Key Points
- Bitcoin trades at $108,320 after rebounding from $101,270; short-term holders have shed 833,000 BTC in the past month.
- Technical breakout and on-chain signals suggest bullish momentum, but long-term holder exits could cap upside.
Bitcoin has pulled back from the edge after a sharp bout of selling pressure took it dangerously close to breaching the $100,000 threshold. The leading cryptocurrency now trades around $108,320, a 1.9% gain in the last 24 hours. This recovery follows a steep drop that touched $101,270, and while it may suggest stabilisation, not all metrics point to clear skies ahead.
Short-term holders (STHs), typically defined as those holding BTC for less than 155 days, have shown signs of eroding confidence.
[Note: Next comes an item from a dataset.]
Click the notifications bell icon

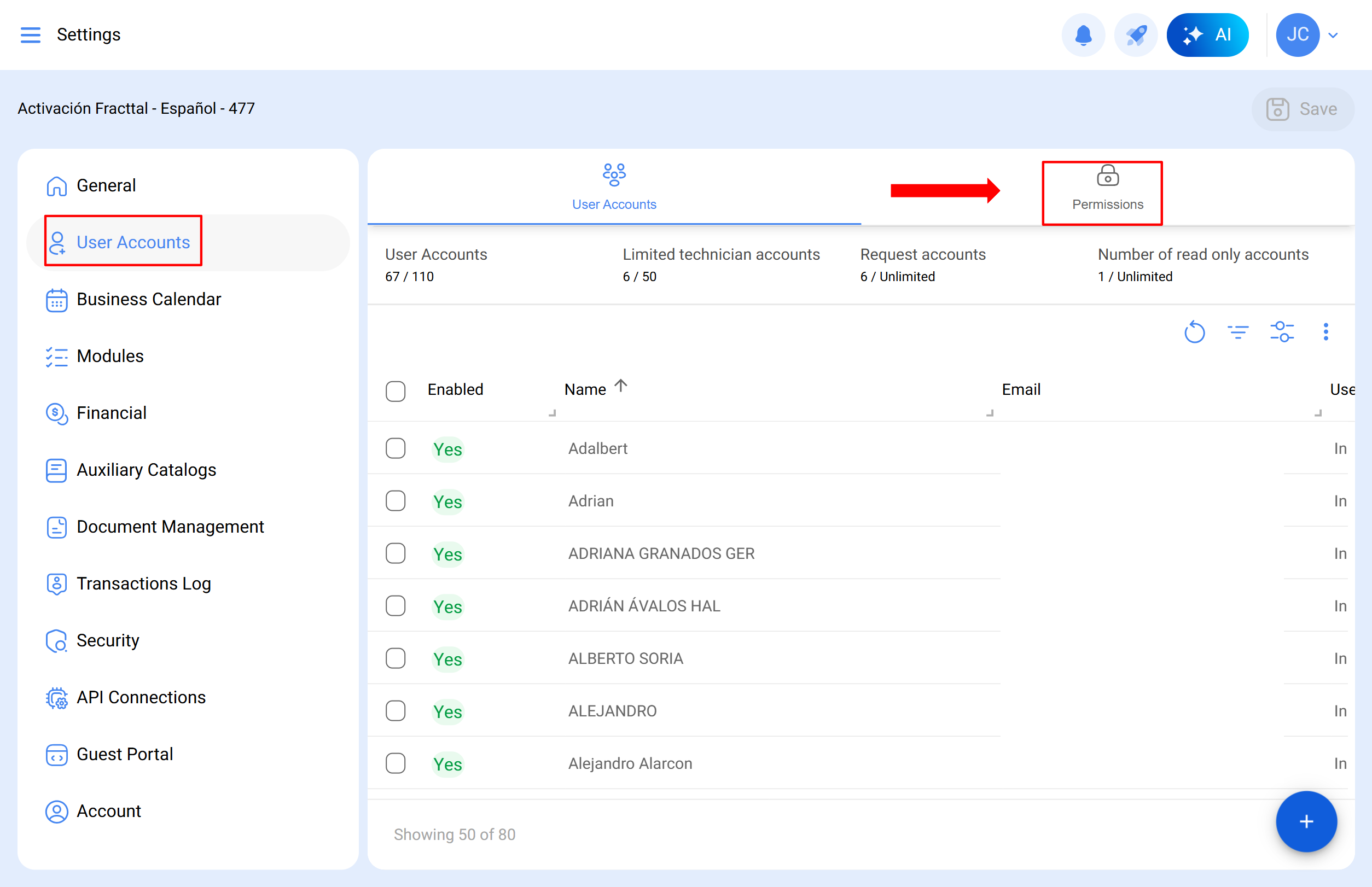click(x=1083, y=34)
Over the past month, this cohort recorded a net position change of -833,000 BTC. This selling pressure mirrors what occurred during the April sell-off, when STH net position change hit -977,000 BTC, contributing to a temporary low near $74,508. These holders tend to react quickly to volatility and have become increasingly jumpy since Bitcoin’s failure to hold its all-time high of $111,814.
Technical Analysis
Despite this, technical signals are painting a more hopeful picture. Bitcoin has broken above the key resistance at $106,600, with several analysts calling for potential upside targets near $108,300 and $110,000 if momentum holds.
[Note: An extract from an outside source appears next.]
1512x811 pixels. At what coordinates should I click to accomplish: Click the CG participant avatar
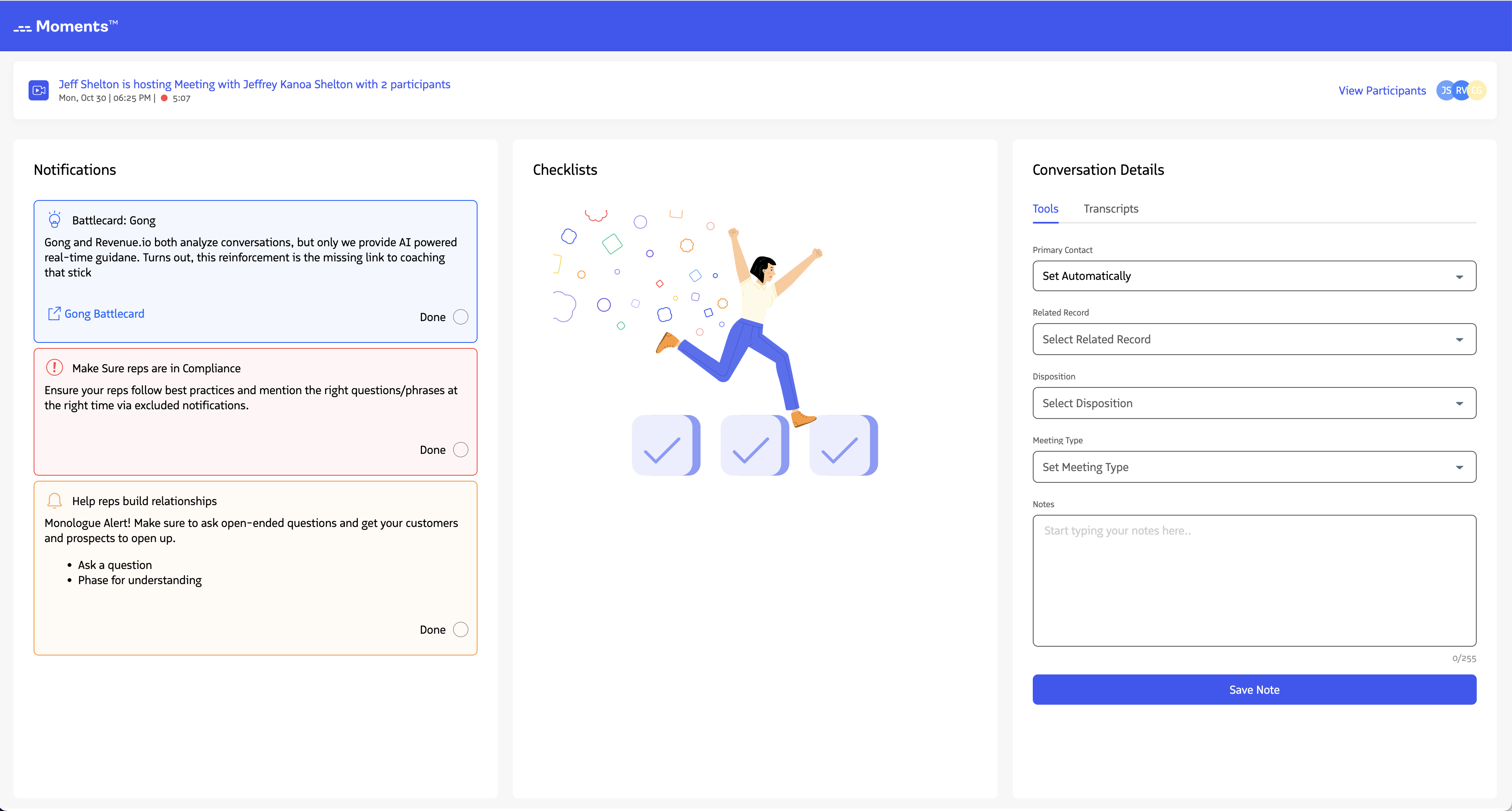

Picture: BTCO tests resistance after sharp bounce from weekly lows, as seen on the VT Markets app
The MACD on the 15-minute chart has moved into bullish territory, with histogram bars remaining green and the signal line curving upward. Price action shows higher lows building, and the reclaiming of the 5, 10, and 30-period moving averages adds structure to the bounce.
Yet, beneath the surface, cracks remain. Data shows long-term holders are starting to trim exposure. This trend, paired with a rising presence of retail investors, adds the risk of whipsaw moves if sentiment flips. While the current bounce appears orderly, it remains vulnerable to a shift in macro tone or geopolitical headlines, particularly with the Federal Reserve and regulatory pressures still in play.
For now, the technical structure leans bullish, with $110,000 as the next target and $106,600 acting as short-term support. A sustained break below that level would likely test $103,000 again, and failure there could reopen the path to sub-$100K territory. Until then, the market remains delicately balanced between renewed optimism and structural fragility.